Assim como Raquel, de acordo com o estudo da Kantar, as americanas reduziram os cuidados com os cabelos e estão lavando menos os fios. Na China, houve até mesmo uma campanha #NoHairWash nas redes sociais.

Hilaine Yaccoub acredita que, em um momento de crise como o que a sociedade experimenta, há uma mudança de valores.

"Enquanto estamos nessa fase crítica de instabilidade e rotina massacrante, estamos lidando com a urgência do agora, e, nesse ponto, o sabão em pó, o cloro, o álcool, a comida das crianças criaram uma ruptura do que estávamos acostumadas. O home office e o medo de sair às ruas deixou certos comportamentos para um segundo plano. Para fazer comida e encarar um tanque não é preciso usar batom, muito menos máscara de cílios", diz ela.

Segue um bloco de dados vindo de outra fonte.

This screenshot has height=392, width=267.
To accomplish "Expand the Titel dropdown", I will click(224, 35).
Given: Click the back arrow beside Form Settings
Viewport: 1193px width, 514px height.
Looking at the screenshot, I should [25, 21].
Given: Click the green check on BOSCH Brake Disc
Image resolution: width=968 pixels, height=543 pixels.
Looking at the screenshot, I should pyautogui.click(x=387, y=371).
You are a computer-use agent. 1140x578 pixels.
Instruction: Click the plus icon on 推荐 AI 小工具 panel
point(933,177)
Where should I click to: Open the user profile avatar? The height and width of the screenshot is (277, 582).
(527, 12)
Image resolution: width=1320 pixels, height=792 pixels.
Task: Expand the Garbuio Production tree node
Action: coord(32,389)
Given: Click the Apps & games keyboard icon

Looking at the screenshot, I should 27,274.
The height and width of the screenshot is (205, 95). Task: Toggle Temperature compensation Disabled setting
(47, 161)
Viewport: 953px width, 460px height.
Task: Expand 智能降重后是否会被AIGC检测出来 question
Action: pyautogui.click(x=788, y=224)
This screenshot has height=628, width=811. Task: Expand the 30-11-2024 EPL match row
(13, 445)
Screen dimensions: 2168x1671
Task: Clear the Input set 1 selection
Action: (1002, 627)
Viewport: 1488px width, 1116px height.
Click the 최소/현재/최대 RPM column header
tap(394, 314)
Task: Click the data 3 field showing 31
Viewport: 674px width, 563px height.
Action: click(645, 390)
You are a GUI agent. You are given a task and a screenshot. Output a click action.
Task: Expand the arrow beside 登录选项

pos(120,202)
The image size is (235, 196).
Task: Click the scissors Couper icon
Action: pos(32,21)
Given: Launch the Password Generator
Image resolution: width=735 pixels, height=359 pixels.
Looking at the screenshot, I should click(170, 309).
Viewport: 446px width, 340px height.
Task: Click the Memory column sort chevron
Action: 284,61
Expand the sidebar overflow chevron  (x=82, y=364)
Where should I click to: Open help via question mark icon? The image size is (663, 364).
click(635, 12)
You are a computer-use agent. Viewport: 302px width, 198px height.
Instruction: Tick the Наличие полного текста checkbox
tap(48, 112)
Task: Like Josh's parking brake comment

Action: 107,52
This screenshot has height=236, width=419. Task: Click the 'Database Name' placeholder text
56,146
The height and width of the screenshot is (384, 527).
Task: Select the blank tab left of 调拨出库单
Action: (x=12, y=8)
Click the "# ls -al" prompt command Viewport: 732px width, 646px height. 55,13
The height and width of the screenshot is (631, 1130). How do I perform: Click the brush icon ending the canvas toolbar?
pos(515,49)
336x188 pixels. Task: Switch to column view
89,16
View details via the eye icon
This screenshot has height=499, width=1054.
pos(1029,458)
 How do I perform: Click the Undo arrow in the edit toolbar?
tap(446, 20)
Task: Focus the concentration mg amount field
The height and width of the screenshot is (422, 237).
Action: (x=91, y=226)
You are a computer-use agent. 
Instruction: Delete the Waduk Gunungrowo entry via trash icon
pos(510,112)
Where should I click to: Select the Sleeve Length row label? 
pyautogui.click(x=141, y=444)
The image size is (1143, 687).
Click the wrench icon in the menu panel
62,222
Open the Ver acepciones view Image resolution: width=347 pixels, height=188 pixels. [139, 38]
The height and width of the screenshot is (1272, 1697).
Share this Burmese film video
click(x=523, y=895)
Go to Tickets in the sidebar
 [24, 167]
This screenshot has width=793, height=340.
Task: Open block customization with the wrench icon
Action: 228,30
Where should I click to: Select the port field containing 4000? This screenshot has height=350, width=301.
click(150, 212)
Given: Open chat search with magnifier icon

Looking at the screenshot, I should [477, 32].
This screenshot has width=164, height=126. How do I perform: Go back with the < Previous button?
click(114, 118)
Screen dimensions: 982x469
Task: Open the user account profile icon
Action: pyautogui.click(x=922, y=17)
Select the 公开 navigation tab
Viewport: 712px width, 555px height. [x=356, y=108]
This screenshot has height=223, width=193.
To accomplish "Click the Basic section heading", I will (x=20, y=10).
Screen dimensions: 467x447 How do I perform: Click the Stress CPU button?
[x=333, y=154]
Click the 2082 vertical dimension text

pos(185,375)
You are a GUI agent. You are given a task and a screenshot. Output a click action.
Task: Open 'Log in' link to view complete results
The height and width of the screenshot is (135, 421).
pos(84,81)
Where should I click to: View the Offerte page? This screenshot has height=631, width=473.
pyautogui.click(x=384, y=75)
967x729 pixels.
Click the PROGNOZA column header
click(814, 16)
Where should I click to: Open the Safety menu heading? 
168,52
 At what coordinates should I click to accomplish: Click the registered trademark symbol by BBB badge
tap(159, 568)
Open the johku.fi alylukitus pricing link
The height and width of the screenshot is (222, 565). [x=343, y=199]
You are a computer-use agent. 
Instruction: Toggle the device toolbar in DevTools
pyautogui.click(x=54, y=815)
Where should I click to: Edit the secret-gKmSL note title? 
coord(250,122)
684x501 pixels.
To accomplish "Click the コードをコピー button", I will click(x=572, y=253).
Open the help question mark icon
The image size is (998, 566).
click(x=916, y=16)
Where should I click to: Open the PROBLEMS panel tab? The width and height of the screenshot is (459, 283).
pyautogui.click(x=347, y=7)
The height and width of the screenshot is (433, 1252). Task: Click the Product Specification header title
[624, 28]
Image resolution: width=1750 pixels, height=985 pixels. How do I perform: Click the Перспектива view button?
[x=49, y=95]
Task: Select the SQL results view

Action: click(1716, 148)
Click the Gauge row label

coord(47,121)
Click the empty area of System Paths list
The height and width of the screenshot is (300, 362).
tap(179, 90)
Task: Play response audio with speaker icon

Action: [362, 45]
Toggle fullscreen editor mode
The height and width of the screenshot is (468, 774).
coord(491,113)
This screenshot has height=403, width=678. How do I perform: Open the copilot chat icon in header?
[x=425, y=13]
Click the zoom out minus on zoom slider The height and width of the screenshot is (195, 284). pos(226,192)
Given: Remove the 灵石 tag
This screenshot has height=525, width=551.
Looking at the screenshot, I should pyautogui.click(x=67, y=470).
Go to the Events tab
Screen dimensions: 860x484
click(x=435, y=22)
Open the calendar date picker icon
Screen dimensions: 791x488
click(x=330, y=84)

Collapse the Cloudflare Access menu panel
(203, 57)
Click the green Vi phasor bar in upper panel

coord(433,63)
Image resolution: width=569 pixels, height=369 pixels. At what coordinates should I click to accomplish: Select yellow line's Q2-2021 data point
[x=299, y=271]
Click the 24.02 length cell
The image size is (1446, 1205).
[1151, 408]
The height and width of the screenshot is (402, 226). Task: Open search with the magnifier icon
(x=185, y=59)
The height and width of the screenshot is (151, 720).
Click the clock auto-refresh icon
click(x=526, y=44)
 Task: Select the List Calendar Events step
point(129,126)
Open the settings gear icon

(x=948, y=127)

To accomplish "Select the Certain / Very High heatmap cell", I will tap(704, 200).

Raquel conta que deixar os cabelos baguçados ou trabalhar de pijama não combinam com cuidados que se tem quando se sai à rua. "Quando a gente vai sair de casa, a preocupação em se arrumar é muito maior. Tem todo um ritual", diz ela.

Depilação, lâmina - Getty Images - Getty Images
Depilação é um dos rituais que mulheres relatam terem abandonado durante o isolamento
Imagem: Getty Images

A pesquisadora em estudos de gênero Beatriz Rodrigues, doutoranda em ciência política pela USP, lembra que a mulher sofre uma sobrecarga de funções acentuada durante a pandemia.

"As pessoas estão focando o orçamento em itens básicos, como alimentação, sem os supérfluos. Além disso as mulheres de classe média, que contavam com empregadas domésticas, estão agora responsáveis pelas tarefas domésticas e estão sobrecarregadas. Se a mulher é mãe, tem ainda menos tempo para fazer outras atividades e os cuidados deixam de ser uma prioridade", diz.

Mercado de beleza pós-pandemia

Hilaine acredita, no entanto, que essas mudanças de comportamentos de consumo não devem perdurar após o isolamento, porque investimos anos até nos acostumarmos com determinada marca ou ritual de beleza -e abandonar essa rotina não é simples

"Se cuidar no campo do bem-estar e da beleza abarca elementos simbólicos bastante complexos para além do simples uso, como: cuidado, autoestima, sucesso, empoderamento, inclusão social, ser minha melhor versão, lutar por si mesmo", diz ela.

Rachel Barros - Arquivo Pessoal - Arquivo Pessoal
Rachel Barros, que mudou suas rotinas de beleza
Imagem: Arquivo Pessoal
A fotógrafa Rachel Barros, 31, planejava grandes rituais durante a quarentena. Passado mais de um mês em casa, porém, ela conta que não colocou nada em prática. Entre os processos logo abandonados estão depilação e a redução na frequência de lavagem do cabelo.

"A sobrancelha eu não sei fazer, então não vou mexer para não estragar, assim como o cabelo. Algumas coisas eu faço porque eu gosto: pinto a unha porque é uma coisa que eu gosto de fazer, então eu faço. Mas a quarentena está me dando muita preguiça." Se esse padrão veio para ficar? "Eu amo sair. Não vejo a hora de ir no salão", diz ela.

A pesquisadora Beatriz Rodrigues sugere uma reflexão sobre os esforços que empregamos para estarmos arrumadas para o mundo. "É hora de entender o que é uma cobrança da sociedade e o que fazemos por nós mesmas. E que as pessoas estejam livres para se arrumar se gostarem e que, se não gostarem, não sintam obrigação, afirma.